In this day and age, hackers have become more sophisticated forcing firms that handle larger amounts of user data (passwords and user names) to use well-fortified walls as a means to guide valuable amounts of data being stored in servers and databases.
Despite huge efforts that include the investment of time and money, Hackers seem to always find loopholes to exploit as was the case with a recent security breach experience by Canonical on its Forum database.
On Friday, 14 July, the Ubuntu Forums database was compromised by a hacker who managed to gain unauthorized access, blazing past the security barriers put in place to deal with situations like this.
Canonical immediately launched an investigation to determined the actual point of the attack and how much user data was compromised. It was confirmed that someone indeed gained access to the Forum’s database through an attack that occurred at 20:33 UTC on July 14, 2016, and the attacker was able to do so by injecting certain formatted SQL to the database servers housing the Ubuntu forums.
“Deeper investigation revealed that there was a known SQL injection vulnerability in the Forumrunner add-on in the Forums which had not yet been patched,” said Jane Silber, Canonical CEO. “This gave them the ability to read from any table but we believe they only ever read from the ‘user’ table.”

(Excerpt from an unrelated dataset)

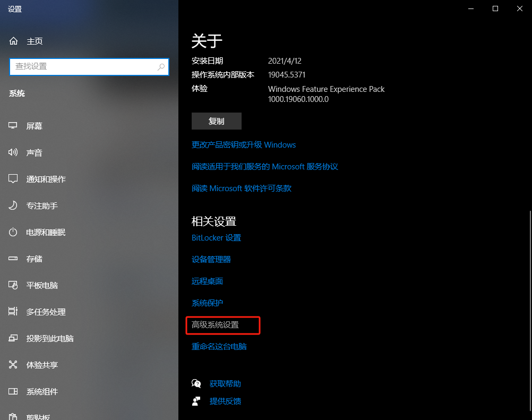This screenshot has height=420, width=532.
Task: Open Power & sleep (电源和睡眠) icon
Action: pyautogui.click(x=13, y=232)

According to the report posted on insights.ubuntu.com, the attacker’s efforts gave him access to read from any table but further investigations lead the team to believe that they were only able to read from the “user” table.

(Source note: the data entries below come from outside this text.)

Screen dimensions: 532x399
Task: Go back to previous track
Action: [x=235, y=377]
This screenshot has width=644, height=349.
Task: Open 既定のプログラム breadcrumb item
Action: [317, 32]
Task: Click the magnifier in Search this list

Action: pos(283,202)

This access allowed the hackers to download a “portion” of the user table which contained everything from usernames, email addresses as well as IPs belonging to over two million users but Canonical reassured everyone that no active passwords were accessed because the passwords stored in the table were random strings and that the Ubuntu Forums uses what is called “Single Sign On” for user logins.

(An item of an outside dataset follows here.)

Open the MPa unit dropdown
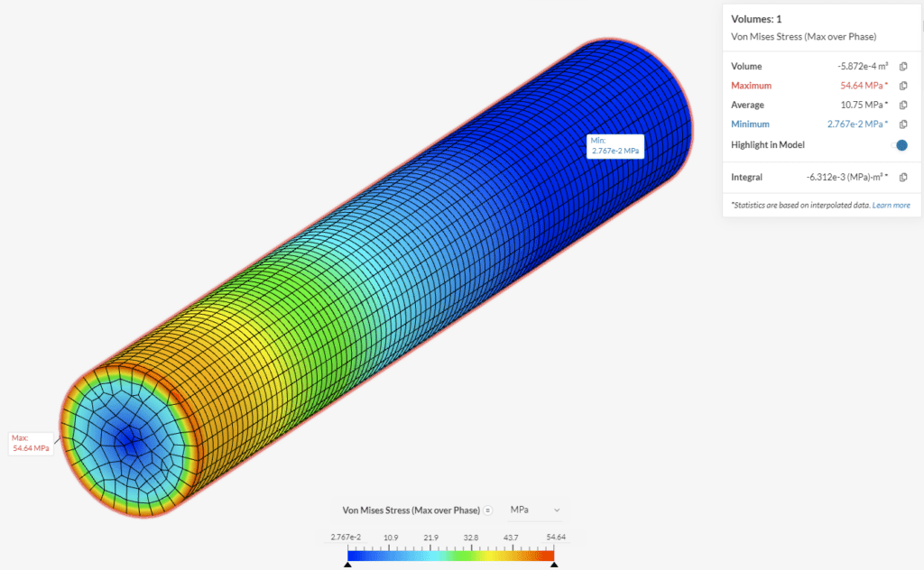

The attacker did download the respective random strings but fortunately, those strings were salted. To put everyone at ease, Canonical said that the attacker was not able to access the Ubuntu code repository, the update mechanism, any valid user password, or gain remote SQL write access to the database.
Furthermore, the attacker was not able to gain access to any of the following: Ubuntu Forums app, the front-end servers, or any other Ubuntu or Canonical services.
To prevent certain breaches in the future, Canonical installed ModSecurity on the forums, a Web Application Firewall, and improved the monitoring of vBulletin.